No thought is properly thought till you’ve tried to write it down, I find. Often, writing it down, I discover that my pretty thought has holes in it.

(Andrés Neuman, How to travel without seeing, about a book tour in Latin America: A journal supposedly reflects our thoughts, experiences and emotions. Not at all. It creates them. If we didn’t write, reality would disappear from our minds. Our eyes would remain empty.)

When I was 14 I would sneak into my father’s study to get onto his typewriter. Later I got my own typewriter and learnt to touch type. I’m not sure why I did this, perhaps to contribute to a school wargaming magazine. Typing is the only manual skill I have and it has served me well. In my diary I typically write forty words a minute.

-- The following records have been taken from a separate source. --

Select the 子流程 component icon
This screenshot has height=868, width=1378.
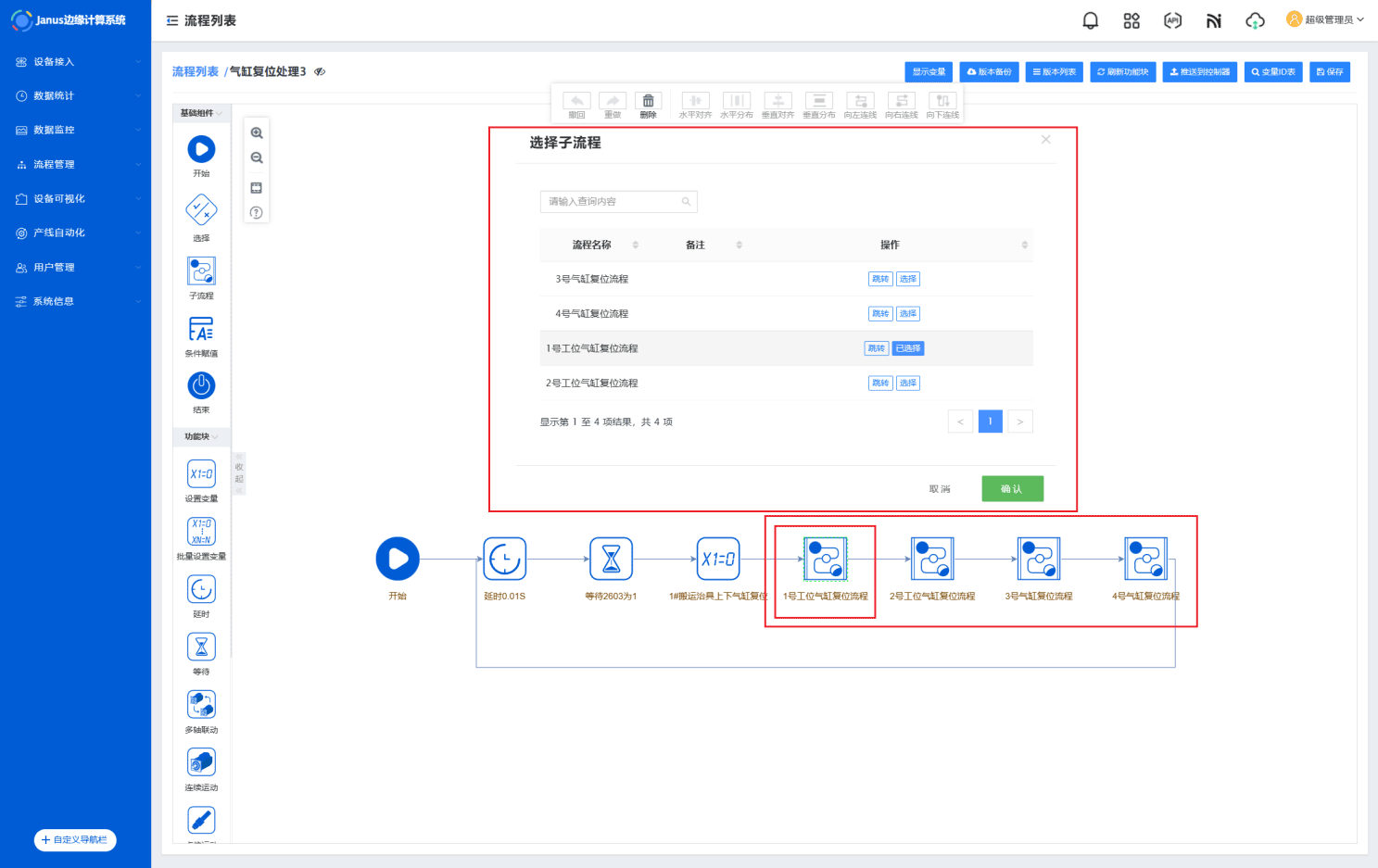click(x=201, y=271)

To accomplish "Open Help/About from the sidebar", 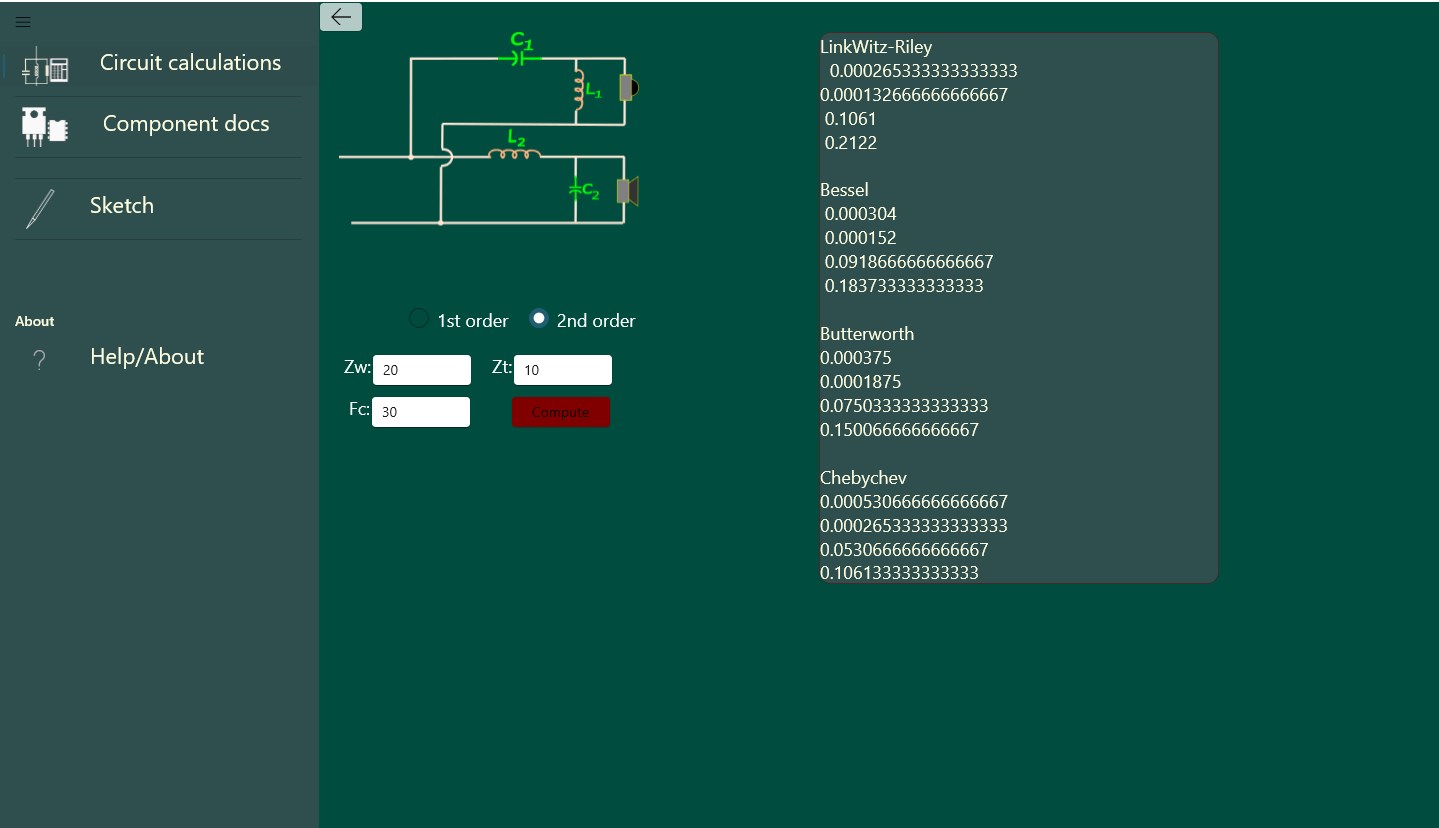I will tap(146, 356).
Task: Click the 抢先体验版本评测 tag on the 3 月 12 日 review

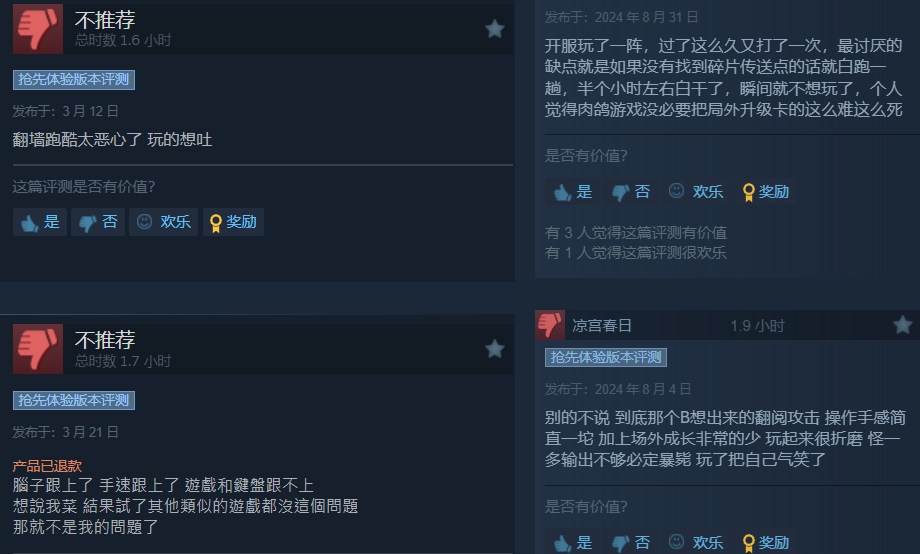Action: point(74,80)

But handwriting is slower than typing. At the start of last year, over a few days, I  wrote my diary longhand. I liked it physically, but my word count fell to twenty-five a minute. And, writing a diary is freer than writing for work. For work I think I’ve done well if I manage thirteen words a minute – and that’s typing. For work the Spider was managing sixteen, longhand. Not bad.

public spider and access to bridge Bilbao 1216.JPG(Bilbao, Spain, 2016)

PS I recently read Ann Patchett’s collection of essays, This is the story of a happy marriage. Until her novel Bel Canto made it big, she made her living writing 800 or 900 word articles for magazines. I’ve since been feeling inferior because my blogs boil down to half that.  I’ve made this one longer. It wanders.